娼館の人気No.1はハジメテの夜を夢見てる
つまりこの作戦は·····

「····本当にすまない」
「俺に謝罪する必要はありません。団長の本意でもないでしょう。俺たちは軍人だ、全力を···尽くさせていただきます」

そう言って頭を下げ、団長室を後にする。

“英雄は、その時一番功績を出した騎士に与えられる称号。つまり俺が死んだら生きてる騎士の中からまた選ばれる。
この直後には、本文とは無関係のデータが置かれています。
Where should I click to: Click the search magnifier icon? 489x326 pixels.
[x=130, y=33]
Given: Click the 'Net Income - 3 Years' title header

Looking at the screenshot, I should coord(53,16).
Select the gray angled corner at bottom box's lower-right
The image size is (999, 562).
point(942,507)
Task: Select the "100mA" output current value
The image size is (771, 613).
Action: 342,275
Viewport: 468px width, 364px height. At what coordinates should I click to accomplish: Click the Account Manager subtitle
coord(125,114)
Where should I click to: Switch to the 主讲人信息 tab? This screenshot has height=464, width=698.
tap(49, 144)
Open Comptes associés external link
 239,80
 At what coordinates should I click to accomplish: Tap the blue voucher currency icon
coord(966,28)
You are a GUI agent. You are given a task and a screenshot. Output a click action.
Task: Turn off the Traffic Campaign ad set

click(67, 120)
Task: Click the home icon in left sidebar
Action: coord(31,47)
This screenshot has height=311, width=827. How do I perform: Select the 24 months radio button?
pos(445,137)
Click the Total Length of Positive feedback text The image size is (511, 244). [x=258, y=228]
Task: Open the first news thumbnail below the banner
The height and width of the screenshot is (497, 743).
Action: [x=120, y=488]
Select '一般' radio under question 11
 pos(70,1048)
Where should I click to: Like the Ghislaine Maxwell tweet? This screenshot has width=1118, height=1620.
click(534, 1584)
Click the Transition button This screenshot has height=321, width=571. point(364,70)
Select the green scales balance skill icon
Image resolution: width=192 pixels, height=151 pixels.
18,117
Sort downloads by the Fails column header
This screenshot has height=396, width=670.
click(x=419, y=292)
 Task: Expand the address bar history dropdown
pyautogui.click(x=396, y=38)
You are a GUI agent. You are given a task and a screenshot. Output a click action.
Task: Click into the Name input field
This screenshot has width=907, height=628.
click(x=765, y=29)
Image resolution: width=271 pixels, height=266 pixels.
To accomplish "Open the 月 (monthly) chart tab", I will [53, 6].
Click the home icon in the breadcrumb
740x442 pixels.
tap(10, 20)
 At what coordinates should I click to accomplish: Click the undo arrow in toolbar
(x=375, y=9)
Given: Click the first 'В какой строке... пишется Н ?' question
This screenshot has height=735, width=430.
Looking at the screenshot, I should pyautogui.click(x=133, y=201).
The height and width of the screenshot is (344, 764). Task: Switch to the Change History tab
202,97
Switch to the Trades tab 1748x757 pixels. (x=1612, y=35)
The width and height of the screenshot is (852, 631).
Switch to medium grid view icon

そして団長は···”

「優秀な指揮官である団長の代わりは···いない、か」

そう呟いた。

つまりこの作戦は、魔獣もしくは相手国の人間に“殺される前提”で組まれた作戦って事なんだな。

「ほんと、ついてねぇ····」



絶望に似た諦めを胸に、俺は真っ直ぐ娼館・ライッツに向かった。

「女将、ちょっといいだろうか」

そっとそう声をかけると、「まだ開店前なのにお盛んだね、リリスを呼ぶかい?」なんて少し呆れ気味にからかわれる。

「いや、女将に話がある、リリスは呼ばないでくれ」

そう伝えると、さっきまでの雰囲気が一変した。

「····こちらへ」

案内されたのは娼館という華やかな場所には似つかないシンプルな事務室。
促されるまま俺はソファに腰かけた。